→ SOURCE TEXT
• • •
Rabbi Jeremy Master broke from Long Island, New York, to follow his Hebrew calling
Rabbi Jeremy Master grew up on Long Island, in the heart of the world’s largest Jewish population outside of Israel. Roughly one-third of the American Jewish population lives in the New York City area, according to a recent study from UJA-Federation of New York.
His Jewish faith was a centerpiece of his childhood, but it wasn’t until he arrived at Wesleyan University in Middletown, Connecticut, and took an introduction to Judaism course that his passion was truly sparked. There, he decided he wanted to become a rabbi, continuing his education at Hebrew Union College, a rabbinical school.
He spent a year studying in Jerusalem, where he met and fell in love with his wife, Alana Wasserman, also a rabbi. After the pair served five years as assistant rabbis for New Jersey synagogues, they made the move to Greenville with their young daughter, Peri.
Master didn’t set out to lead a synagogue in the buckle of the Bible belt, but there are only so many open positions every year, which is why he applied for the rabbi position at Temple of Israel. While he was used to being part of the largest Jewish community in the United States, here in South Carolina only 0.3 percent of the population is considered Jewish. “I understood there would be challenges in leaving New York,” says Master, 35, “but in talking with people, the reality is, as Greenville has grown people have come here from all over the country and the world.” So he accepted the job and headed south, leaving New York, the only place he’d ever really called home.
• • •
→ INFORMATION SUPPLIED
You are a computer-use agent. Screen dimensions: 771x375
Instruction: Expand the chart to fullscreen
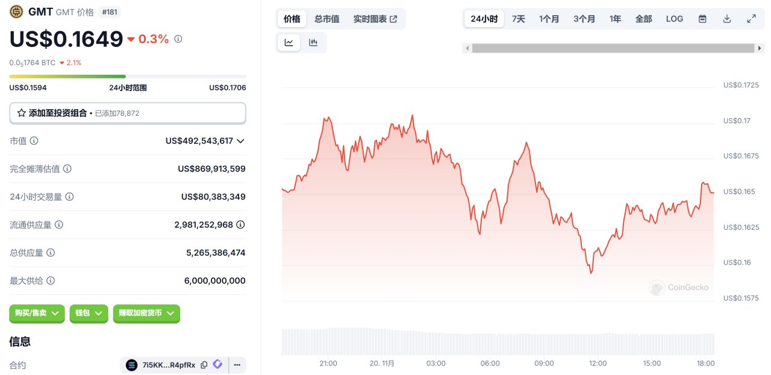tap(752, 19)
• • •
→ DIRECTIONS FOR THIS TASK
Copy the article about Rabbi Jeremy Master word for word, from "He spent a year" up to and including "young daughter, Peri.".

→ RESPONSE TO THE EXERCISE
He spent a year studying in Jerusalem, where he met and fell in love with his wife, Alana Wasserman, also a rabbi. After the pair served five years as assistant rabbis for New Jersey synagogues, they made the move to Greenville with their young daughter, Peri.